**Texto de lectura:**
------------------------------
El otro día en clase de 4º ESO, trabajando el tema del Romanticismo, vimos el siguiente texto que pertenece al libro La Sangre de los Libros, de Santiago Posteguillo. Algunos chavales alucinaron con el texto; y yo también, pero por otro motivo: cuando descubrí que a algunos de ellos no les sonaba Tierra Santa, y nunca habían leído u oído La Canción del Pirata de Espronceda.
Somerset, Inglaterra,
primavera de 1798
William caminaba junto a su hermana mientras Samuel, más
taciturno, paseaba un poco por detrás.
—De verdad, es un gran libro —insistió William, pero su amigo
parecía demasiado abstraído como para responder.
—Samuel, ¿en qué estás pensando?—preguntó la hermana de William.
—Ah, no, en nada —dijo Samuel como si despertara de un sueño—. Es
decir: en nada no. Pensaba en todo lo que ha contado tu hermano sobre el viaje
alrededor del mundo del capitán George Shelvocke. Me parece fascinante la idea
de navegar y llegar hasta los mares del sur, hasta el Antártico, los hielos y
esa historia del albatros gigantesco sobrevolando la nave hasta que aquel
marinero, ¿cómo se llamaba...?
—Hatley —completó William Wordsworth.
—Eso es, Hatley —continuó entonces Samuel Coleridge—. Hasta que
Hatley, después de varios intentos, mata al albatros por creer que ese gran
pájaro les traía mala suerte y era el culpable de sus desventuras en el océano.
Es un tema perfecto para un poema.
------------------------------
**Bloque de datos:**
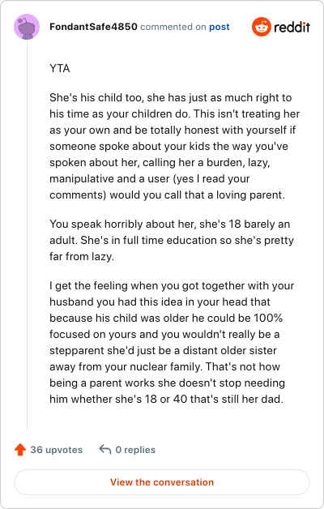Image resolution: width=324 pixels, height=509 pixels.
Task: Click the reddit wordmark text
Action: (x=292, y=27)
------------------------------
**Completa lo siguiente:**
1. Responde estas preguntas sobre el texto de lectura:
(a) ¿En qué curso se estaba trabajando el tema del Romanticismo?
(b) ¿De qué capitán era el viaje alrededor del mundo que había contado William?
(c) ¿Cómo se llamaba el marinero que mata al albatros?
2. Escribe la continuación del relato sobre el paseo de William Wordsworth y Samuel Coleridge por Somerset a partir de donde se interrumpe.
Los datos no intervienen en lo que aquí se pide.

**Respuestas:**
1.
(a) En 4º ESO.
(b) Del capitán George Shelvocke.
(c) Hatley.

2.
—Demasiado extraño —comentó William Wordsworth, y su hermana
asintió.
Samuel Coleridge sonrió.
—Ya sabes que tú y yo no coincidimos en todo.
Y siguieron caminando, compartiendo el silencio de una tarde de
cielos despejados y sin viento.
A los pocos días, Samuel Coleridge se sentó en su estudio y
escribió uno de los poemas más enigmáticos y más grandiosos de la literatura
inglesa, con el que nacía, junto con otros textos de su amigo Wordsworth, el
movimiento romántico en la literatura anglosajona. El título del poema era «La
balada del viejo marinero»).
—Ahí está —dijo Coleridge cuando lo tuvo terminado, mientras se
recostaba en el respaldo de su asiento y leía aquellos versos que tan famoso lo
harían poco después: esas líneas en las que describía un barco a la deriva, en
medio de un mar sin viento, con los marineros muertos de hambre y sed, sobre
los que, de pronto, empezaba a sobrevolar un enigmático y gigantesco albatros:
Día tras día, día tras día,
atascados, sin brisa ni movimiento;
sobre un océano pintado.
Agua, agua, por todas partes,
y todos los tablones se encogían;
agua, agua, por todas partes,
ni una sola gota que beber.
—Ahí está —repitió Samuel
Coleridge cuando terminó su lectura en voz alta, sin saber que
cambiaba la historia de la literatura con aquel largo poema.
Se trataba de una alegoría sobre la lucha entre la tendencia
natural de muchos seres humanos a obrar mal y el reencuentro con la libertad
gracias a la penitencia como único camino hacia la redención. Sí, así empezó el
romanticismo literario inglés y, aunque eso ni lo sabían ni lo podían siquiera
imaginar Coleridge o Wordsworth, así también cambió la historia del heavy
metal. Claro que eso sería en otro lugar, en otro tiempo.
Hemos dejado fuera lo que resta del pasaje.